++++ PASSAGE CHOISI ++++

On sait ainsi qu’en France 13 millions de personnes sont éloignées du numérique (20 % de la population) et que 6,7 millions de personnes ne se connectent jamais à Internet. Parmi celles-ci se trouvent les personnes âgées et les personnes en fragilité sociale qui peuvent ne pas avoir de médecin traitant, ne pas avoir de couverture maladie ou être bénéficiaire de l’Ame (Aide médicale de l’Etat). Dans une note récente (2), l’assurance maladie indique que les patients les plus nombreux à ne pas recourir à la téléconsultation sont les personnes âgées et les bénéficiaires de la complémentaire santé solidaire (Css).
« Il y a un enjeu de formation au numérique des personnes âgées et des personnes en difficulté sociale. »
Dans votre ouvrage, vous pointez la situation paradoxale des déserts médicaux où se manifeste un besoin de téléconsultations mais où leur usage est rendu difficile par la réglementation. Pouvez-vous expliquer ?

++++

- **VOTRE TÂCHE**
Extrayez sans rien changer, dans le passage sur l'éloignement du numérique, le texte allant de « On sait ainsi » jusqu'à « santé solidaire (Css). » inclus.

++++ EXTRAIT DES DONNÉES ++++

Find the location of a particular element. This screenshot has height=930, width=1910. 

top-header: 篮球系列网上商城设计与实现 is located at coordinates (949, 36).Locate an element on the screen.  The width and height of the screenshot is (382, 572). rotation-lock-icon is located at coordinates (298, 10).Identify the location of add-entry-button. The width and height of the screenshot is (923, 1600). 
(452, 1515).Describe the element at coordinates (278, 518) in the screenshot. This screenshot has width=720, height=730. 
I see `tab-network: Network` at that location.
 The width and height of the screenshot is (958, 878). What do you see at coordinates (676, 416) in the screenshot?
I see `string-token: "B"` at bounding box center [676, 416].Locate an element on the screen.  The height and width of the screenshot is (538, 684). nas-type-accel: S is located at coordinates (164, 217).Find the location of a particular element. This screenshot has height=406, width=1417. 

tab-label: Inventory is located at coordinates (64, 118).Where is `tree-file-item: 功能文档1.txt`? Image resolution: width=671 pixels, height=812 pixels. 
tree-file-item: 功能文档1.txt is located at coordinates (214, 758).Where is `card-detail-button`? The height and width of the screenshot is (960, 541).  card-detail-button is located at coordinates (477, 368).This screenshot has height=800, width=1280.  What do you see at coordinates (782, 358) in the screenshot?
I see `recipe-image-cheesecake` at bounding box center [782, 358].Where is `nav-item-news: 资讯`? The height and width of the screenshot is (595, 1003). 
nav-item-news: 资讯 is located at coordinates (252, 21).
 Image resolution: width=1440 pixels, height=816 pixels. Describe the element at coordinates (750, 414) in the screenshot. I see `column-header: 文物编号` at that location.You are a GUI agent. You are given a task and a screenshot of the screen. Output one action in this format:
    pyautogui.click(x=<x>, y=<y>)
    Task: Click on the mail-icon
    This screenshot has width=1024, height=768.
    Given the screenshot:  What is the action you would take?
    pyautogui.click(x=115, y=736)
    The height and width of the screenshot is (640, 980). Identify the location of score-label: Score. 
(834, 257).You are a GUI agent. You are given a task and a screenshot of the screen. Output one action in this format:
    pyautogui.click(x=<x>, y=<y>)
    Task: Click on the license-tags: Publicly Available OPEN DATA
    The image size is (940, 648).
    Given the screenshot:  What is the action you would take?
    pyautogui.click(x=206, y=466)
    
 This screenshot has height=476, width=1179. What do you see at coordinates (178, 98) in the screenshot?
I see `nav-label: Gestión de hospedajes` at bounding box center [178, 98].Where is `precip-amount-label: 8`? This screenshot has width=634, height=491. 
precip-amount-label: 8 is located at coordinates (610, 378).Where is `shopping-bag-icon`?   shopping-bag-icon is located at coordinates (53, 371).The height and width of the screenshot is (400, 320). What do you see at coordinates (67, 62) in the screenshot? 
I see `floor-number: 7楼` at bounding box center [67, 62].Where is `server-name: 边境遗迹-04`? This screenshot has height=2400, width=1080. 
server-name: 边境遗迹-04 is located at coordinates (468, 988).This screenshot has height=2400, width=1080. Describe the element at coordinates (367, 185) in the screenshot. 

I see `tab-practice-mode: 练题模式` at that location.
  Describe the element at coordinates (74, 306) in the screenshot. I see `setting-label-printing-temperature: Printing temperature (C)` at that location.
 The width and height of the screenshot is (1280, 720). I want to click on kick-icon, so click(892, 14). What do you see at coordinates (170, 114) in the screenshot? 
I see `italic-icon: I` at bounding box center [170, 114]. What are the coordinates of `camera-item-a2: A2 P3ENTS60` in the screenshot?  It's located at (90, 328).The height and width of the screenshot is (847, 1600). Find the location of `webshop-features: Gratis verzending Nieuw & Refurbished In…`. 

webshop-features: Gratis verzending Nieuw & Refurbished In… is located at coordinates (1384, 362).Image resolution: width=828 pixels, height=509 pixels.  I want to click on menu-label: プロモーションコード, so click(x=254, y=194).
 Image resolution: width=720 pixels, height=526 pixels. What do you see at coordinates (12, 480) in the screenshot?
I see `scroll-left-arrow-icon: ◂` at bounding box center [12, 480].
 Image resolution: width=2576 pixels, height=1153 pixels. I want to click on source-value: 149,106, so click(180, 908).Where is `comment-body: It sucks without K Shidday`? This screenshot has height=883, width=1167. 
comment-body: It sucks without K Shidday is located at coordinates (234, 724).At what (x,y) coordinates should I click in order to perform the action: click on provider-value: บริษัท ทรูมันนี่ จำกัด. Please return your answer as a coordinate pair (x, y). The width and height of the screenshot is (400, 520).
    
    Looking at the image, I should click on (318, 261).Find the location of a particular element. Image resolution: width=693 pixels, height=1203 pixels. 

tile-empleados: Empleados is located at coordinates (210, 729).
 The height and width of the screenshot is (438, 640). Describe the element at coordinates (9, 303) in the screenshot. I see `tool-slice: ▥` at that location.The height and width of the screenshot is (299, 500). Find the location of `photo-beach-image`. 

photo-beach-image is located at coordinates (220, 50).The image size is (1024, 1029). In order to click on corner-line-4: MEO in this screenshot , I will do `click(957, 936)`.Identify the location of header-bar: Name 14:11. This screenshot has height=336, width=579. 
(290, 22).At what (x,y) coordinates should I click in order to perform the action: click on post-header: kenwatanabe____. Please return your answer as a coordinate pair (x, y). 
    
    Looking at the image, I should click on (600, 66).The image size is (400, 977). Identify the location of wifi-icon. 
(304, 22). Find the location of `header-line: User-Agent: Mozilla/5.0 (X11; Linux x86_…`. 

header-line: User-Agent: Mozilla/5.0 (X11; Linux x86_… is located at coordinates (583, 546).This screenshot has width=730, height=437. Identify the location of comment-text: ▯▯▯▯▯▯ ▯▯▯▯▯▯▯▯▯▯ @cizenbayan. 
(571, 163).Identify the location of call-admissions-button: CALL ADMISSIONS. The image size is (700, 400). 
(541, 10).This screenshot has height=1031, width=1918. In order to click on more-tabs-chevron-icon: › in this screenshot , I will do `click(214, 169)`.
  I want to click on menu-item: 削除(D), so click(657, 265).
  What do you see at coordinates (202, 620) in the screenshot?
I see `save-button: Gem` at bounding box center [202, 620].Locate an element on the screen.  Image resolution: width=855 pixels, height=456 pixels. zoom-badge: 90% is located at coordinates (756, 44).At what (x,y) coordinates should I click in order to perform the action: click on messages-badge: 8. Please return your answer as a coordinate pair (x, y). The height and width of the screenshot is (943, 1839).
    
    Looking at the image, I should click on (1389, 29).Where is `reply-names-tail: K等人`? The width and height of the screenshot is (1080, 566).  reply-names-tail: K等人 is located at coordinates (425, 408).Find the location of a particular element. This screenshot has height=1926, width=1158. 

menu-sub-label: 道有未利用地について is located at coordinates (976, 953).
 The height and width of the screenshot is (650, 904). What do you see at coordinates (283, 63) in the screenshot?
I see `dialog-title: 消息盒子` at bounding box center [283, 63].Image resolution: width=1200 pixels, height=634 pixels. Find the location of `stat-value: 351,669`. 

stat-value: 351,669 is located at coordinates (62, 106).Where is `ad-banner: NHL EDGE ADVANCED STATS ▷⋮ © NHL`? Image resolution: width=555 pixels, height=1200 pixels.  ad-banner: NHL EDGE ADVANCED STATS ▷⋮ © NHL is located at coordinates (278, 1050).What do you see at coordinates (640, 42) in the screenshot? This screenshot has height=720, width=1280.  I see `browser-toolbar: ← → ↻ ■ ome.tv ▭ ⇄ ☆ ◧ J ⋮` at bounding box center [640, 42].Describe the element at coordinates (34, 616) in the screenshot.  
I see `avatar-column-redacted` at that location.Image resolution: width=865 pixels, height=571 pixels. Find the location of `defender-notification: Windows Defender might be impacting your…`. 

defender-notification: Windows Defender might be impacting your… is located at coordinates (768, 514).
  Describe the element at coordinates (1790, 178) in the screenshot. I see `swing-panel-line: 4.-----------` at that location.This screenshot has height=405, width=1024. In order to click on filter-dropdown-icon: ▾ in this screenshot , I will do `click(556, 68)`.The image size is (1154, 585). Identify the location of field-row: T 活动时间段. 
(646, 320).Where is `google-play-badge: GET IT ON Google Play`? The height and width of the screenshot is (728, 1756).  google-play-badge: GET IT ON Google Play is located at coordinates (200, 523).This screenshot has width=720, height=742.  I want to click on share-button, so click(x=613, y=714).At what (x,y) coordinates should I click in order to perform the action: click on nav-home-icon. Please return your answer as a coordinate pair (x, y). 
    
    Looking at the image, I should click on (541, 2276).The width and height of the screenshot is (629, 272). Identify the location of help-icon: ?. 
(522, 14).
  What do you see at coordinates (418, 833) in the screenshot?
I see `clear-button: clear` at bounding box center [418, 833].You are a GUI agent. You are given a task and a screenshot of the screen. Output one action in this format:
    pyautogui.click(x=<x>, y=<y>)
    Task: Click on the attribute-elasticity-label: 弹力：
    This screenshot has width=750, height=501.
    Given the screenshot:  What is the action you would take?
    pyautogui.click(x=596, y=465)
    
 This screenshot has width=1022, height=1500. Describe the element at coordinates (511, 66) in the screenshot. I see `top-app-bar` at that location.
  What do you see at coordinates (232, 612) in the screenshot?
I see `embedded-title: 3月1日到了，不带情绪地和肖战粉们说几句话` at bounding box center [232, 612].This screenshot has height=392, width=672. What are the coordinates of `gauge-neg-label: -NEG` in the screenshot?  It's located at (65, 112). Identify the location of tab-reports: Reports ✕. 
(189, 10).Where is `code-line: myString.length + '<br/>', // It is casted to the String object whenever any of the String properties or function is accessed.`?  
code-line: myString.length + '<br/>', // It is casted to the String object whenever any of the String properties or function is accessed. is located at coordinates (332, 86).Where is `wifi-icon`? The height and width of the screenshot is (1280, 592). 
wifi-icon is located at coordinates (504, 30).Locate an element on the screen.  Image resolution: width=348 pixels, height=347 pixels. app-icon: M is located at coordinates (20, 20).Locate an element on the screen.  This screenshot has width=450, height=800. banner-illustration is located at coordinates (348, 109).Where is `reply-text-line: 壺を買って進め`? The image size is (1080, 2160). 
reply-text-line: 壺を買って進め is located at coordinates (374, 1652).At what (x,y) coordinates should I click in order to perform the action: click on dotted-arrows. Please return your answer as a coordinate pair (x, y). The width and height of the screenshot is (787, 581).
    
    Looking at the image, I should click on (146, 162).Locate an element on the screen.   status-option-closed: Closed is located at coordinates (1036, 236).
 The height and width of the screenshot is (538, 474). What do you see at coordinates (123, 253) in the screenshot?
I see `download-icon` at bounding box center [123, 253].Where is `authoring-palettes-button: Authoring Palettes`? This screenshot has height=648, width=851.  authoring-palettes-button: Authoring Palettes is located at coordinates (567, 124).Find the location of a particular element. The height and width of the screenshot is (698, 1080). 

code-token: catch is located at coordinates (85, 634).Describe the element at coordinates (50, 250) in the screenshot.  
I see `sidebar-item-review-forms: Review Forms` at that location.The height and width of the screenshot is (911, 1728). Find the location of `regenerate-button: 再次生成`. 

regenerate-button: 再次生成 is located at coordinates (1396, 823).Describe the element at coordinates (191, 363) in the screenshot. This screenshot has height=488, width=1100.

++++

- **RÉPONSE**
On sait ainsi qu’en France 13 millions de personnes sont éloignées du numérique (20 % de la population) et que 6,7 millions de personnes ne se connectent jamais à Internet. Parmi celles-ci se trouvent les personnes âgées et les personnes en fragilité sociale qui peuvent ne pas avoir de médecin traitant, ne pas avoir de couverture maladie ou être bénéficiaire de l’Ame (Aide médicale de l’Etat). Dans une note récente (2), l’assurance maladie indique que les patients les plus nombreux à ne pas recourir à la téléconsultation sont les personnes âgées et les bénéficiaires de la complémentaire santé solidaire (Css).